By convention, chosen since no function other than random
should use heap[0],
functions which return a pointer will use the address 0
to represent a NULL
pointer.
Be cautious when pushing constants in your code for use as bit arrays. Due to
the mismatch between the VVhitespace language’s sign-magnitude representation
of integers and the interpreter’s internal twos-complement representation, bit
arrays with a leading 1
(i.e. negative numbers) may appear quite different
than expected in your source code.
For example, to push a 64-bit array of all 1
’s on to the stack we must push
SSTTN
, or -1
.
By default, the stdlib uses the first 16 heap addresses. All heap access (other
than heap[0]
as a seed) occurs through stackrotate
and stackrotatereverse
.
Edit these functions to increase the stdlib’s heap reservation.

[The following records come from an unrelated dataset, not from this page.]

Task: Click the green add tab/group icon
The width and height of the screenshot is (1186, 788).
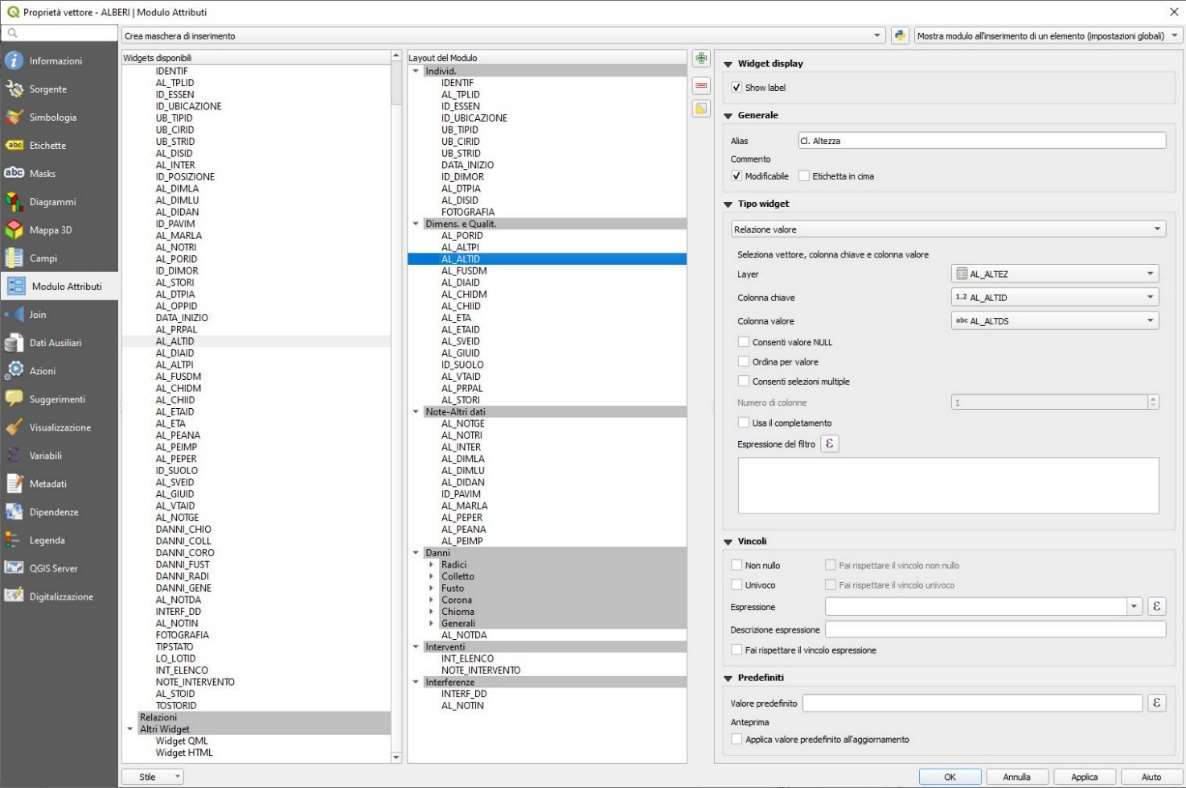Action: (x=701, y=59)
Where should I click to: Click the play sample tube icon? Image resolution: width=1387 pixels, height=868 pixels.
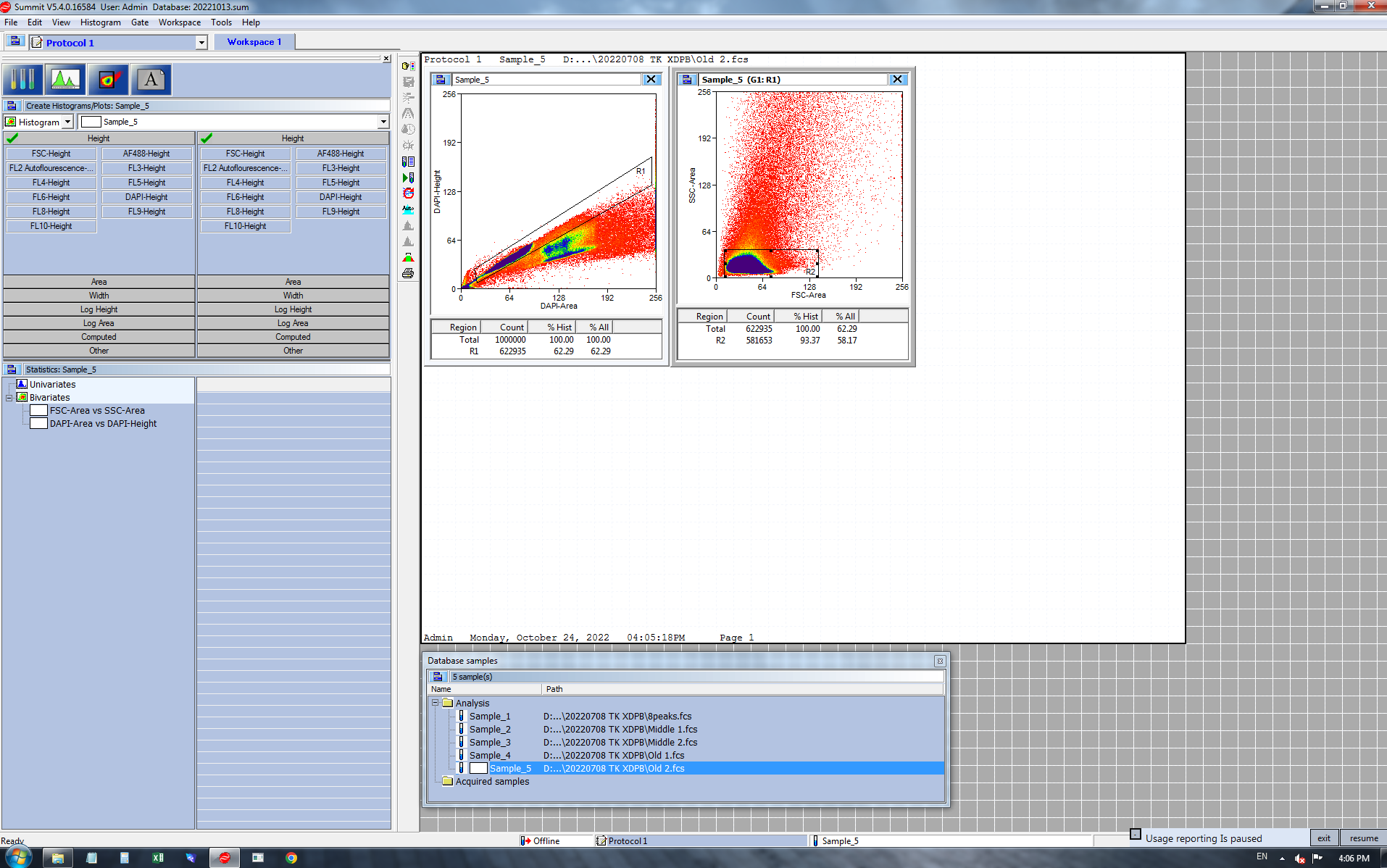(408, 178)
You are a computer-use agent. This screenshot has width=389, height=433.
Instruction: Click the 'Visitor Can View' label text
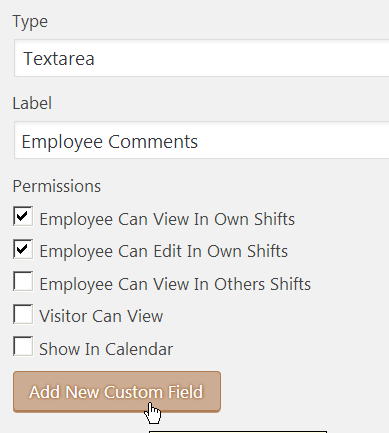click(101, 316)
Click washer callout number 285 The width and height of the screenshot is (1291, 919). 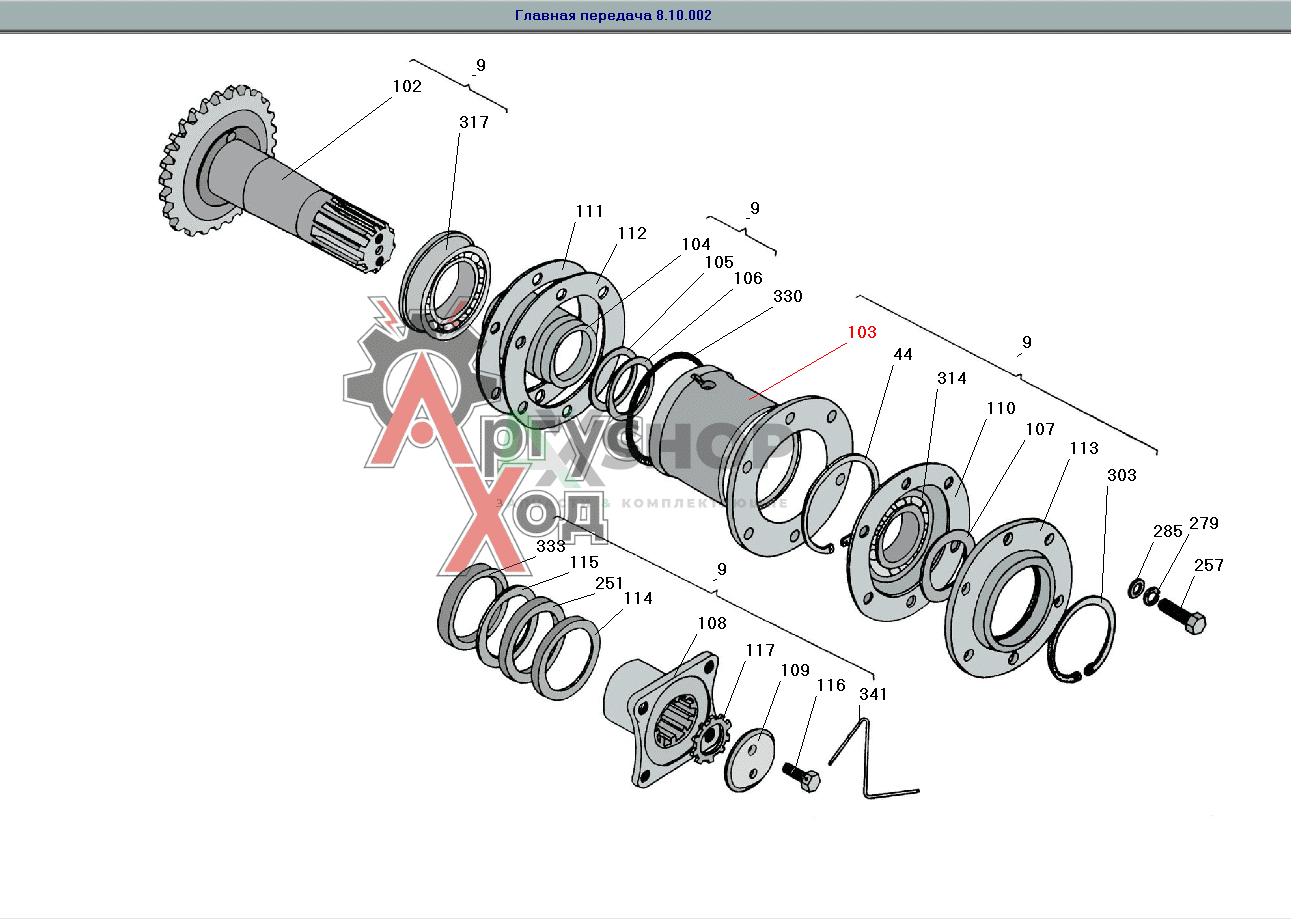(1167, 532)
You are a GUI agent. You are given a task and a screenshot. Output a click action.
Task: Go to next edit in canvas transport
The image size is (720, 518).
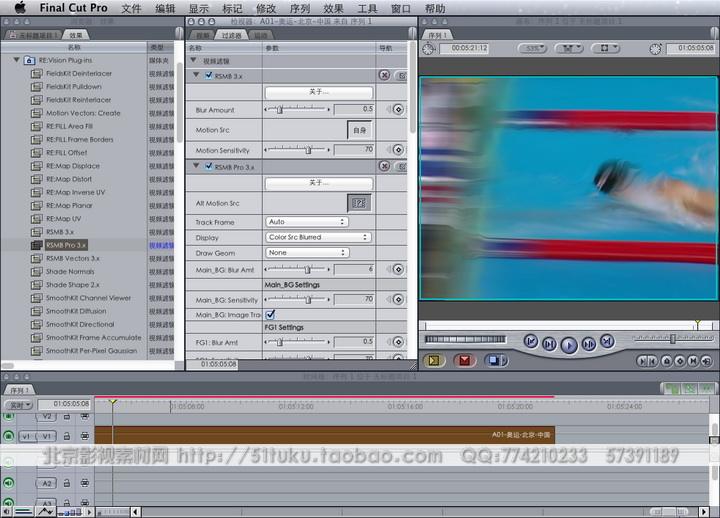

The remainder of the stdlib is written to automatically use the new allocation.
Functions like printf
, for example, allow more substitutions when the heap
allocation is increased.
By convention, each public stdlib label will have 8 bits of private label space associated with it, formed as follows:
00001000 xxxxxxxx - for use by 1000
00001001 xxxxxxxx - for use by 1001
...etc
Strings in VVhitespace are stored as one character per 64-bit word since the
LOAD
and STORE
instructions are word length and the heap is word
addressable.
All strings terminate with an ASCII NUL (\0
) character.
The standard library uses ordinary include guards of the following form:
#ifndef FOO
#define FOO
...
#endif
This means you can #include
a file multiple times without problems. To ease
refactoring, I recommend writing the #include
statements per-function rather
than per-file. See the stdlib for examples.
Use of the C Preprocessor also means its syntax must be respected as though the file were C rather than VVhitespace. For example, use of a single apostrophe in a VVhitespace comment (e.g. don’t) throws out a warning:
warning: missing terminating ' character [-Winvalid-pp-token]
You won’t run into any errors if you copy the stdlib’s format but if you
stray I’m sure one could concoct some combination of characters that is both a
comment in VVhitespace and a hard error for cpp
.
Most of this library will run on most Whitespace interpreters. Some parts, like the bitwise logic functions, make assumptions about the representation of integers in the interpreter that may be less portable than the rest of the library.
Regardless, tests are included for every stdlib function and can be run though the Whitespace interpreter of your choice to determine compatibility.